Subsection 10.5.4 Internal Energy of a Gas
A liquid freezes into solid gives heat energy, Zinc reacts with copper sulfate in a voltaic cell produces electric energy. A mixture of hydrogen and oxygen explodes to release mechanical energy. This production of energy is actually a conversion of stored energy of a system. The apparently stored energy of a system is called an internal energy. Real gas molecules posses both kinetic energy (due to motion of the molecules) and potential energy (due to intermolecular force of attraction) and hence the internal energy of the real gas is the sum of all of its internal kinetic and internal potential energy of the molecules. Ideal gas molecules are very far away from each other hence they do not have internal potential energy.
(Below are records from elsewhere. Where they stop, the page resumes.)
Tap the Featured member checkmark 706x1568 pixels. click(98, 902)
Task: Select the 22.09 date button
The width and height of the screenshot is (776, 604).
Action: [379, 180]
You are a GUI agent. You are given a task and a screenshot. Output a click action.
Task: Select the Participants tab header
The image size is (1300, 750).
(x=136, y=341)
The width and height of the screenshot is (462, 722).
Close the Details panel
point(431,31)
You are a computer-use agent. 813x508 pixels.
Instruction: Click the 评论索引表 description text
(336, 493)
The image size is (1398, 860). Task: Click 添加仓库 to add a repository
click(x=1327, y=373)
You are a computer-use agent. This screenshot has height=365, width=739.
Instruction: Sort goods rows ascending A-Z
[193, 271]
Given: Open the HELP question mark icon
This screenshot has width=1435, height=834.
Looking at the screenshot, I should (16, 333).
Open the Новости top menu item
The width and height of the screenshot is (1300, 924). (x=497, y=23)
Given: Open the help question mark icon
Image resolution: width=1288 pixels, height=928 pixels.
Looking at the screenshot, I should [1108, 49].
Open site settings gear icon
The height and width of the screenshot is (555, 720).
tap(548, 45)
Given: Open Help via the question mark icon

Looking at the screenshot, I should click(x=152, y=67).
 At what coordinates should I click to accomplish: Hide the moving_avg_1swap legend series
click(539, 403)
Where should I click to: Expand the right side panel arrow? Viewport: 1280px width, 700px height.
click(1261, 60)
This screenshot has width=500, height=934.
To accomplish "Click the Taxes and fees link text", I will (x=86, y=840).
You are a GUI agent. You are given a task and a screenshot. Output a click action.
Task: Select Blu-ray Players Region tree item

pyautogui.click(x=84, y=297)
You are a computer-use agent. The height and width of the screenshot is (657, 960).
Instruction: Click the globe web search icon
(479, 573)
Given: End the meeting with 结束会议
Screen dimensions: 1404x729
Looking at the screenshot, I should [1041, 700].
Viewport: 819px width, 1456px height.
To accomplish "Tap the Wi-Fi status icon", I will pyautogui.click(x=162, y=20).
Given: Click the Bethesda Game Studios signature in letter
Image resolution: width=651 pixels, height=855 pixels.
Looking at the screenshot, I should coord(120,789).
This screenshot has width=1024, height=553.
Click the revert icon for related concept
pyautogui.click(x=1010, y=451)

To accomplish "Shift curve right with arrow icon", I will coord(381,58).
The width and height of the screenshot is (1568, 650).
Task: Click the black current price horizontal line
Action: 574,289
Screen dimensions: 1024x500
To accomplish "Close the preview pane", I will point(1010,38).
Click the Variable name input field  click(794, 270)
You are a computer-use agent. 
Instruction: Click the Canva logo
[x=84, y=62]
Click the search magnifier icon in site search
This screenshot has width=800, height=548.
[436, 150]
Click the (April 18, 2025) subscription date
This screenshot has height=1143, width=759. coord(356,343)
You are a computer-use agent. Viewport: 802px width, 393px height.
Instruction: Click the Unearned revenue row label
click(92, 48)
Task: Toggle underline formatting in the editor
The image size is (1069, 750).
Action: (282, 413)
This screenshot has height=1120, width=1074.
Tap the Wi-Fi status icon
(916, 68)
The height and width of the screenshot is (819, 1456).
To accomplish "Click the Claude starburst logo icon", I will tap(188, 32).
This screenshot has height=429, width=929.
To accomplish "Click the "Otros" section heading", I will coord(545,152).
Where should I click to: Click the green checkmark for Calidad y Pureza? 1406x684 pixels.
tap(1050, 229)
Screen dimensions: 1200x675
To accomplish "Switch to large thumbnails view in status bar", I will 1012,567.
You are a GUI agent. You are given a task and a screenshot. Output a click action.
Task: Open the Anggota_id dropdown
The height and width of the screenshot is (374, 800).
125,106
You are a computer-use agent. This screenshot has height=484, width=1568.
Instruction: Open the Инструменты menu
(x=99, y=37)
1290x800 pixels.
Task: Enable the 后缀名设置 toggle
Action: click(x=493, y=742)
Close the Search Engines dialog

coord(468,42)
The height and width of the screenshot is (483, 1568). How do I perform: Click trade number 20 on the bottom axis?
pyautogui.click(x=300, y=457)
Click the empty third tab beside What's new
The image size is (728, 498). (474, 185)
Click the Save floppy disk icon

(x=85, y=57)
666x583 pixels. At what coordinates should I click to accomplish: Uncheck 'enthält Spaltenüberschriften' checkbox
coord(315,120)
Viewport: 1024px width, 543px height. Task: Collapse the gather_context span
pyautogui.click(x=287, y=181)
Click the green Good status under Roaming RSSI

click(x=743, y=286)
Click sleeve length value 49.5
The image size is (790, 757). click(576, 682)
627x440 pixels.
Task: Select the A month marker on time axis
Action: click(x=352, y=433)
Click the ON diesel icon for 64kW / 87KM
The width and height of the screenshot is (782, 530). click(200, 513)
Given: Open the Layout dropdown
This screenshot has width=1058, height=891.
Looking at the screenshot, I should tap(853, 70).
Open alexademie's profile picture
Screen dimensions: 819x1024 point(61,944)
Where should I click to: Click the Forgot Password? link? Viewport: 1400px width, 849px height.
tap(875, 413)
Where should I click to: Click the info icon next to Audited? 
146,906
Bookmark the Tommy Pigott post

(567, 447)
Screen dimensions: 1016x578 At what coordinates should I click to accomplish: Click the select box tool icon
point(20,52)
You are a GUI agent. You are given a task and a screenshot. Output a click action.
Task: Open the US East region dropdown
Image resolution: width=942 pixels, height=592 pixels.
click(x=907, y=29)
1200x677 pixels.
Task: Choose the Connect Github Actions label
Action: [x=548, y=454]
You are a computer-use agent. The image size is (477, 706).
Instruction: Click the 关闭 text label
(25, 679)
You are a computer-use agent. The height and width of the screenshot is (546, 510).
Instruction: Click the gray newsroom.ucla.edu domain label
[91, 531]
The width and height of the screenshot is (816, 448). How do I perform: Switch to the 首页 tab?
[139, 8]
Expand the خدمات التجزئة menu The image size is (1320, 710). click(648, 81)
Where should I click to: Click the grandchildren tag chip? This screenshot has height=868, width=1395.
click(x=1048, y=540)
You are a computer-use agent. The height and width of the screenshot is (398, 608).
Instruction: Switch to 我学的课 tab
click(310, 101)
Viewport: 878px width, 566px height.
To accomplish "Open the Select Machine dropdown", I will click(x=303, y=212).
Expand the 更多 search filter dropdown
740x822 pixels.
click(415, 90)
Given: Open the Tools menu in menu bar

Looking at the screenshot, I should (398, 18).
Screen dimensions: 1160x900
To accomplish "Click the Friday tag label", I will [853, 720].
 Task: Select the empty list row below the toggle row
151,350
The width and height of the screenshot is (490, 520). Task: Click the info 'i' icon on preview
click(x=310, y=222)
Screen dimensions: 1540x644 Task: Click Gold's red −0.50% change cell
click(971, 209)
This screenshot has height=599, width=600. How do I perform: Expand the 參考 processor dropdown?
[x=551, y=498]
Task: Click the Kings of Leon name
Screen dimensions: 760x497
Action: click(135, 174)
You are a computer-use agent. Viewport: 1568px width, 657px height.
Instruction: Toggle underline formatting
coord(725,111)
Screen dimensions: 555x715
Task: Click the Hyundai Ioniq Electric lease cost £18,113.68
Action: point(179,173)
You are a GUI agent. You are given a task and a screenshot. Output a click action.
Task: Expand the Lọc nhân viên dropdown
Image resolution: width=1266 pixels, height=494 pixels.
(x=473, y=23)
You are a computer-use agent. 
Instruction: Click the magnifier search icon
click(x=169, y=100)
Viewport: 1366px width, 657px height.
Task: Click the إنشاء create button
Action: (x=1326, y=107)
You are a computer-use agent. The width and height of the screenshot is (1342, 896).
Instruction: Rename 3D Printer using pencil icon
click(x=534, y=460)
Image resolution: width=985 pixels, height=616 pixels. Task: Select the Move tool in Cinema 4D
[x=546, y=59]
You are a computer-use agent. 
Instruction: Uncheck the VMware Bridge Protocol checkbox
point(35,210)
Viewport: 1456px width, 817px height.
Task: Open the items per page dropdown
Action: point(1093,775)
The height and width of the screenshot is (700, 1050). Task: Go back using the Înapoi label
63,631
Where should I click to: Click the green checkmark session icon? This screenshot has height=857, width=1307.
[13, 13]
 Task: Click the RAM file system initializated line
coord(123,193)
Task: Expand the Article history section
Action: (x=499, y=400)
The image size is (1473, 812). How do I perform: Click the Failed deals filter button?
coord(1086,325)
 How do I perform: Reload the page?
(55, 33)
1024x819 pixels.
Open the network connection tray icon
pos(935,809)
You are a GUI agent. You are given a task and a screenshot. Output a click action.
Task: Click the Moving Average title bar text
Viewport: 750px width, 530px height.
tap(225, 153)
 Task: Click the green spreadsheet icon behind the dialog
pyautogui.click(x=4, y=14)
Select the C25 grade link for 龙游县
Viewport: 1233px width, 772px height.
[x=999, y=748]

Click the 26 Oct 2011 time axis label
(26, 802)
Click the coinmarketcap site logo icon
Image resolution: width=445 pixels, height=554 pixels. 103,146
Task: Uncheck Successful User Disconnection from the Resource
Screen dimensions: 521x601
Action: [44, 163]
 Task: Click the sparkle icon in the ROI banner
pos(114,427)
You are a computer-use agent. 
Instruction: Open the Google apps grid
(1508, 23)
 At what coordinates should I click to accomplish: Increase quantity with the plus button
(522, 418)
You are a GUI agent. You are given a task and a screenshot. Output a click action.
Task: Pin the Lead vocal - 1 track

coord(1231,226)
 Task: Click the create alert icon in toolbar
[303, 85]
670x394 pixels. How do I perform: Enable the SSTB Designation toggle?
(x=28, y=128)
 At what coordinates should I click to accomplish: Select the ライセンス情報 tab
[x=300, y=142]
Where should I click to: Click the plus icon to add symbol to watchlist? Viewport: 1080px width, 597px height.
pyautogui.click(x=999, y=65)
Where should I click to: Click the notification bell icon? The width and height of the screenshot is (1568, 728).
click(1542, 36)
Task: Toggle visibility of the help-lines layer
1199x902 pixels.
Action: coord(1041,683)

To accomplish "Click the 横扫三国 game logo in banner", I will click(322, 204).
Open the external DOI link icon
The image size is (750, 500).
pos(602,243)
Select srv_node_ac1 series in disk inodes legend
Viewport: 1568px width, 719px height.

The internal energy of an ideal is therefore solely due to the internal kinetic energy of all of its gas molecules and it is denoted by \(U.\) Therefore the internal energy of one molecule of a gas,
\begin{equation*}
\frac{1}{2}mv_{rms}^{2}= \frac{3}{2}k_{B}T
\end{equation*}
Hence, for N molecules of a gas, the internal energy is given by
\begin{equation*}
U= \frac{3}{2}Nk_{B}T
\end{equation*}
and n moles of a gas,
\begin{equation*}
U= \frac{3}{2}nRT
\end{equation*}
\(N=nN_{A}\) and \(N_{A}k_{B}=R\)
\begin{equation}
\therefore\quad U= \frac{3}{2}Nk_{B}T = \frac{3}{2}nRT = \frac{3}{2}pV \tag{10.5.11}
\end{equation}
It must be noted that the internal energy of an ideal gas is directly proportional to the absolute temperature, i.e., \(U \propto T.\)